WORK INSTRUCTIONS: Below is a set of records, and all of them should be retyped exactly, minus the pictures.

[Collected data entries]
· · · ·
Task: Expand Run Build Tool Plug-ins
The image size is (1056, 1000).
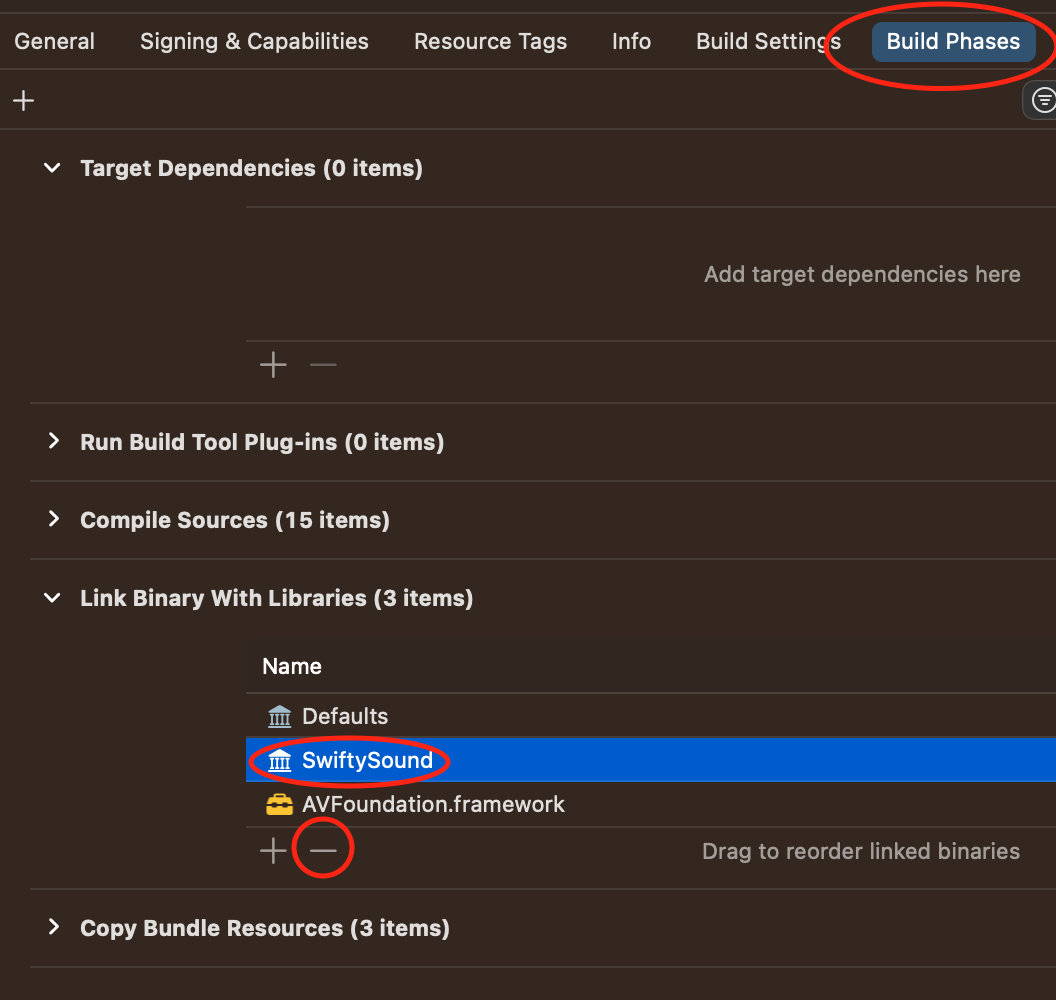Action: [52, 442]
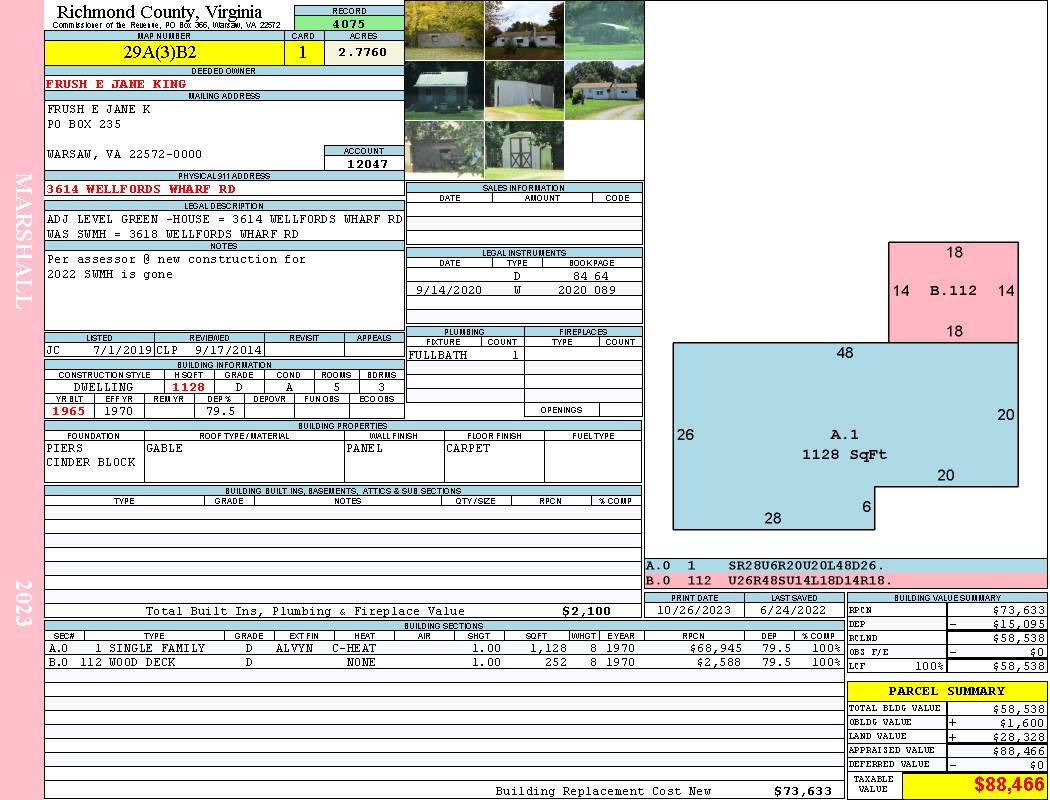Select the pink B.112 deck area in sketch
This screenshot has width=1050, height=800.
pos(953,292)
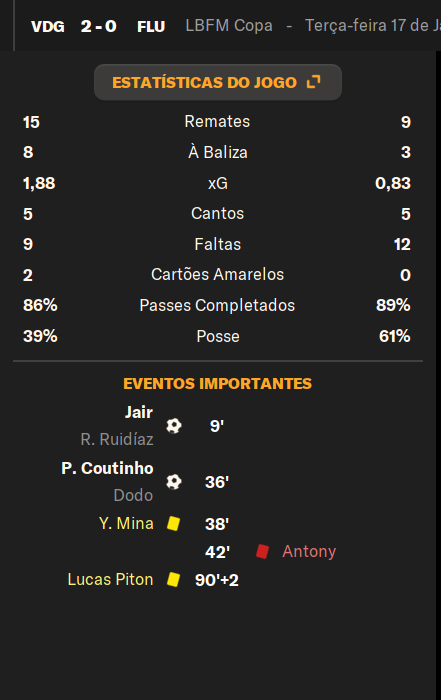The height and width of the screenshot is (700, 441).
Task: Select scorer Jair in events list
Action: (139, 412)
· · · ·
ANSWER:
Task: Expand Run Build Tool Plug-ins
The image size is (1056, 1000).
Action: [52, 442]
Select the pink B.112 deck area in sketch
This screenshot has width=1050, height=800.
pos(953,292)
The height and width of the screenshot is (700, 441).
Task: Select scorer Jair in events list
Action: (139, 412)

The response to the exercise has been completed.